Validation Scopes

This gem adds a simple class method validation_scope to ActiveRecord. This generates a new collection of ActiveRecord::Errors that can be manipulated independently of the standard errors, valid? and save methods. The full power of ActiveRecord validations are preserved in these distinct error collections, including all the macros.
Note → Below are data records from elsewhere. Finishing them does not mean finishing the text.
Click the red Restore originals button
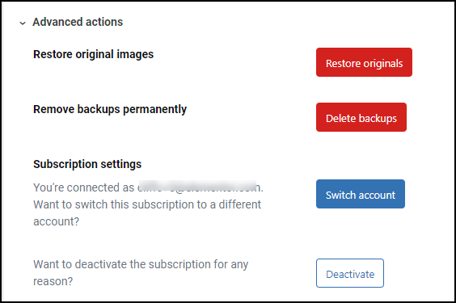The width and height of the screenshot is (456, 303). click(364, 62)
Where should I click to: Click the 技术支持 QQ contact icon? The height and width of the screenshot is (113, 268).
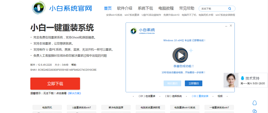pyautogui.click(x=243, y=78)
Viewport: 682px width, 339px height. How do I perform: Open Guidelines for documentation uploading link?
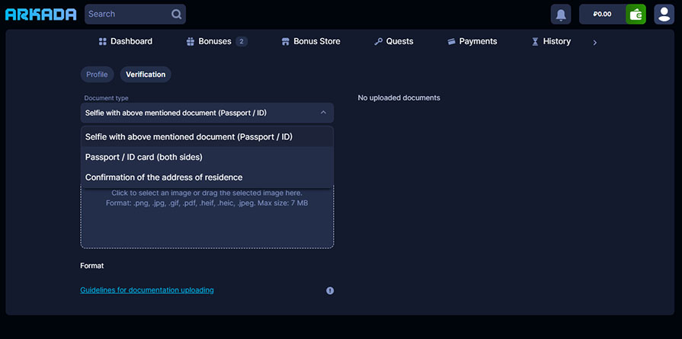(x=147, y=290)
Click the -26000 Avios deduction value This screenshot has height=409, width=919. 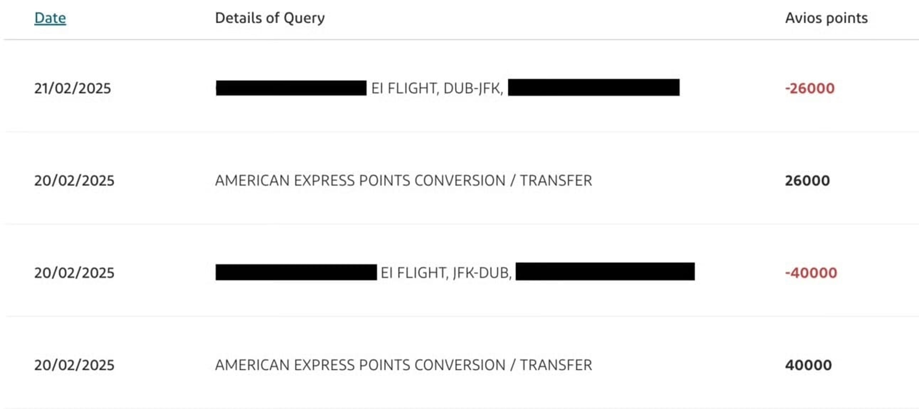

For example, in addition to standard errors that prevent an object from being saved to the database, you may want a second collection of warnings that you display to the user or otherwise shape the control flow:

class Film < ActiveRecord::Base
  validates_presence_of :title # Standard errors

  validation_scope :warnings do |s|
    s.validate :ensure_title_is_capitalized
    s.validate { |r| r.warnings.add_to_base("Inline warning") }
    s.validates_presence_of…
    s.validates_inclusion_of…
    s.validates_each…
    s.validates_on_create…
  end

  def ensure_title_is_capitalized
    warnings.add(:title, "should be capitalized") unless title =~ %r{\A[A-Z]}
  end
end

The generated scope produces 3 helper methods based on the symbol passed to the validation_scope method. Continuing the previous example:

film = Film.new(:title => 'lowercase title')
film.valid?
=> true

film.no_warnings?   # analagous to valid?
=> false

film.has_warnings?  # analagous to invalid?
=> true

film.warnings       # analagous to film.errors
=> #<ActiveRecord::Errors>

film.warnings.full_messages
=> ["Title should be capitalized", "Inline warning"]

film.errors.full_messages
=> []

film.class.all_scopes
=> [:warnings]

film.save
=> true

One rough edge at the moment is when you want to use the builtin error_messages_for helper in your views. That helper does not accept an ActiveRecord::Errors object directly. Instead you need to pass it the proxy object that ValidationScopes creates to encapsulate the generated error set:

error_messages_for :object => film.validation_scope_proxy_for_warnings

Compatibility

The current version should work for Rails 3 on Ruby 1.8 or 1.9; Battle-tested in the former.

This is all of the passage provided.